Postby Gloominary » Tue Aug 07, 2018 1:35 am

@Magnus

Higher tones -> higher frequency -> more repetition -> less noise.

Is there more repetition, and thus less change/noise?
It takes a high note a shorter amount of time to get back to where it started, but at each step along the way to getting back to where it started, it has changed more than a low note would have changed, so I don't think there's more, or less for that matter repetition, and thus less/more change/noise.
But there is more activity, so in conclusion high notes are equally repetitive, but more active than low notes and so, noisier/changier.

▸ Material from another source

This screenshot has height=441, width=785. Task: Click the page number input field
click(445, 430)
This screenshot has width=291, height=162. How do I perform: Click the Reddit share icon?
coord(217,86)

Yes. So what's going on here? Here's a tentative explanation. Calmness is a feminine trait but in the case of men it is subordinated to reason which is a masculine thing. The goal is to think through things -- to postpone judgment in order to produce a higher quality judgment. Thinking is an expensive process that requires quite a bit of energy. It's generally accepted that it is easier to emotionally react, i.e. to make a lot of quick but lower quality judgments, than to think, i.e. to make a single high quality judgment. Reason operates on a large pool of data, intuition operates on a small pool of data (usually the immediate sensory data.) So when a man appears calm he's in fact extremely active. It's just that this activity is largely invisible. So what's happening is this: feminine talkativity APPEARS to be more active than masculine silence but IN REALITY it is not.

Men do more, women talk more, men think more, women feel more, so I'd say in this regard, when it comes to noise/change, they're different, yet equal.

Overall tho, actually I think you're probably right, masculinity is probably more active/noisy, overall, however, as I've attempted to point out, not in every single way, in a few ways at least, women are more active/noisy.